Gill also wondered why none from the FSI had gone to verify the change in the two forests while compiling the figures for FSR-2009 when every significant change in forest cover noticed in satellite imageries is required to be confirmed by ground verifications.
When the forest cover mapping staff argued that the LISS-III images for Dibru Hills reserved forest in 2004 and 2006 did not differ significantly, Gill had images of the forest taken from the American Satellite system LANDSAT downloaded from the global land cover facility and interpreted by his own staff. The results showed that in 2006 as much as 10 square kilometer of Dibru hills was flat with no trees and no vegetation except ground flora. It was sound evidence that the destructions had been captured in satellite images taken in 2006. The ground flora that LANDSAT showed was apparently tender regeneration that had grown into trees by the time the FSI team arrived in Dibru hills in May 2011.
Based on the area of the forest wiped out and the size of the stumps he had seen in the field, Gill estimated that 12 million cubic feet of timber valued in thousands of crores of Rupees had been taken out of the Dibru hills reserved forest.In his application to the CEC, Gill has pointed out that timber in such volume simply could not have been consumed in a tiny state like Meghalaya. The bulk of the timber must have been exported to major markets like Kolkata and Delhi, an operation that would have involved the issue of thousands of fraudulent transit passes to cross the forest check gates along the way. It would not be possible to carry out something so big without involvement of senior forest officers in Meghalaya and other states, and perhaps even militants. Gill wants an investigation by the CBI to uncover the truth.

### [WHAT NEEDS TO BE DONE]
In the text on the Dibru Hills reserved forest, how much timber did Gill estimate had been taken out? None of the items are needed.

### [PROVIDED DATA]
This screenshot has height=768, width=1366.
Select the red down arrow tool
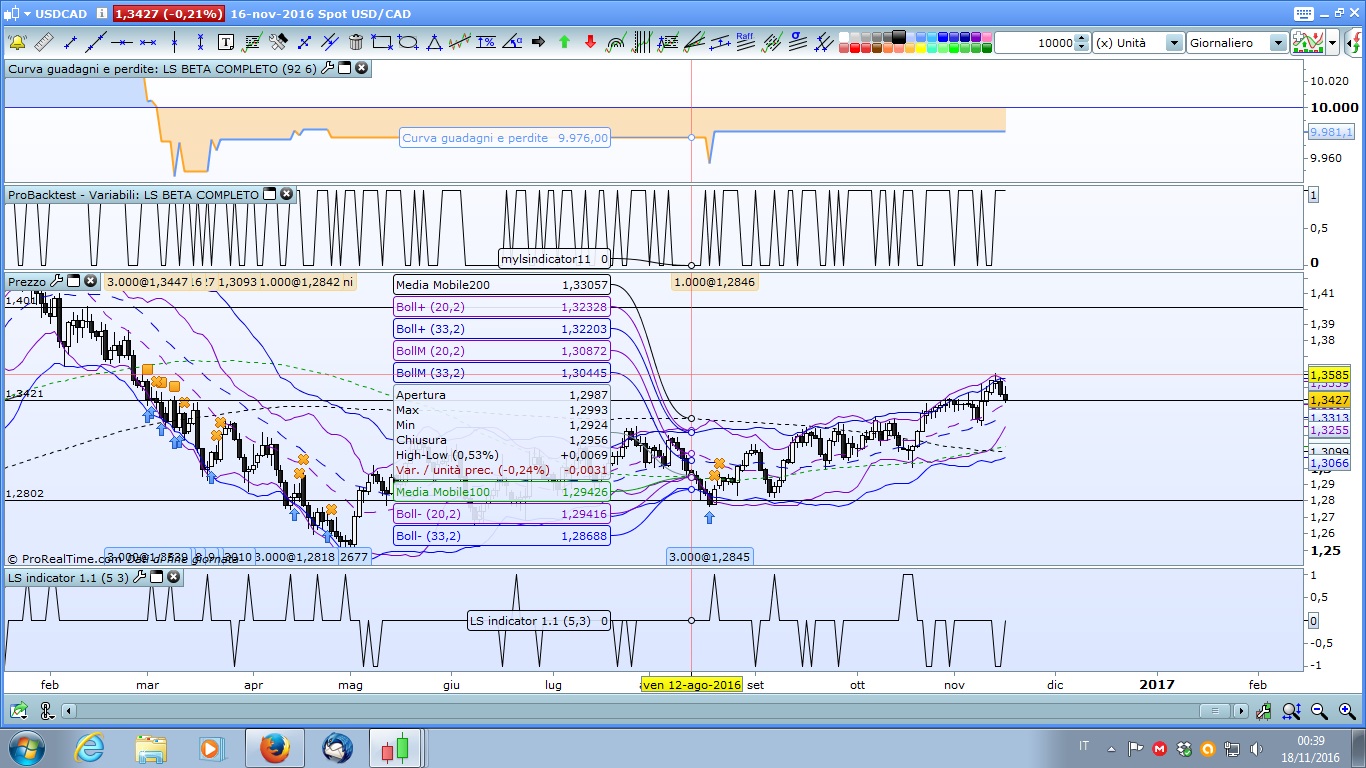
* * *
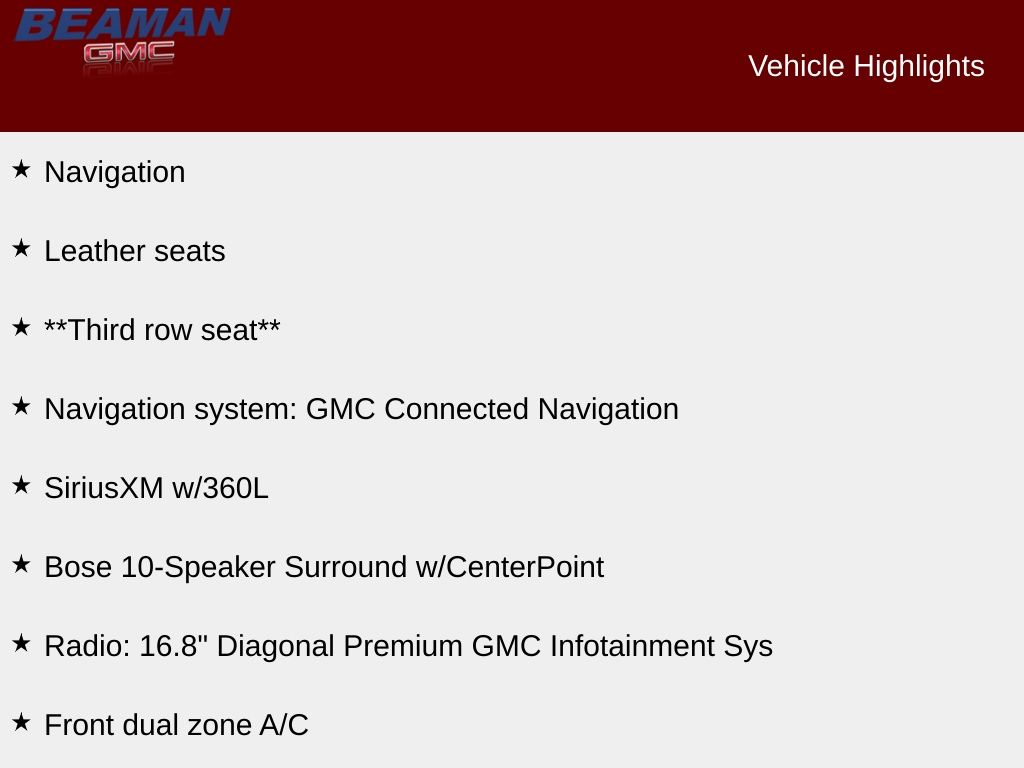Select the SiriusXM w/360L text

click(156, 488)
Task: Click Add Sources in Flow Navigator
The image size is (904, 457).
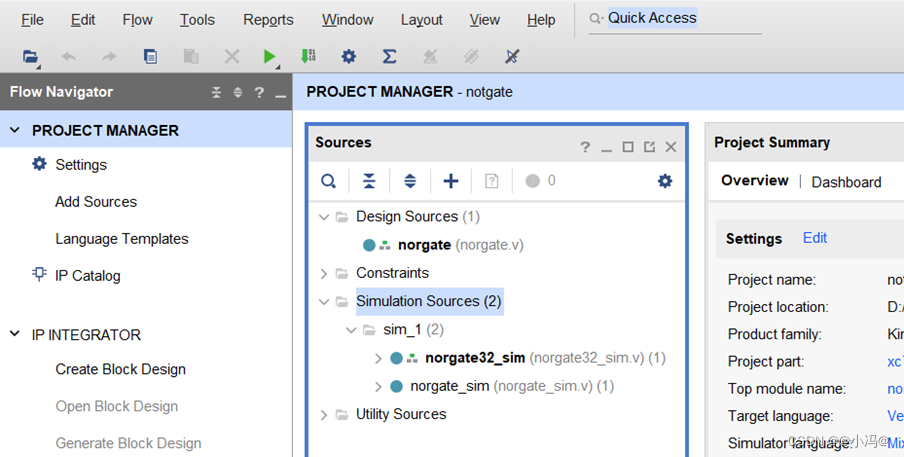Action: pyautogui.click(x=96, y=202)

### [SOLUTION BELOW]
12 million cubic feet.